Fig. 6. — A mechanistic model explaining the mutagenesis of KP1212 by the distinct base-pairing preferences of its different tautomers. KP1212 tautomers are paired with purine bases (G or A), by maximizing the number of possible hydrogen bonds between the bases. Tautomers 1, 2Z, 4, and 5E have a canonical Watson–Crick face and therefore are proposed to pair exclusively with either G or A. The remaining tautomers are proposed to pair either in wobble position (2E, 3, and 5Z) or involving a syn-conformer of KP1212 (3 and 5Z).
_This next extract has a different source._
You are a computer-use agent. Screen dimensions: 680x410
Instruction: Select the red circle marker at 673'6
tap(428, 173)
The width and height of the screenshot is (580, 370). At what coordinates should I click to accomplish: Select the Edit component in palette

Using the aforementioned model, the tautomeric distribution deconvoluted from the NMR data (Fig. 4 C and D) allows predictions to be made on the type and amount of base pairing to be expected for KP1212. The model predicts that most of the time KP1212 would pair with G, which corresponded to the cumulative proportion of tautomers 1, 2Z, 3, and 4. Because KP1212 was also present as tautomers 2E or 5E, the model predicts it can also pair with A. Additionally, tautomer 5Z can pair with either G or A. The relative distribution of tautomers deconvoluted from the NMR spectra did not provide quantitative information on the relative ratios between the cis/trans imine geometric isomers (i.e., 2Z and 2E or 5E and 5Z). Therefore, it was not possible to estimate precisely how often KP1212 pairs with G vs. A. However, if the additional assumption were made that the imine geometric isomers were present in equal proportions (i.e., their free energies were similar), then the model predicts that KP1212 would pair ∼80% of the time with G and ∼20% of the time with A. These numbers are reasonably in accord with the experimentally observed mutagenic properties of KP1212 (Fig. 2 C and E), correctly predicting that: (i) the dominant base-pairing partner of KP1212 is guanine, and (ii) KP1212 can also pair with adenine, at a lower frequency.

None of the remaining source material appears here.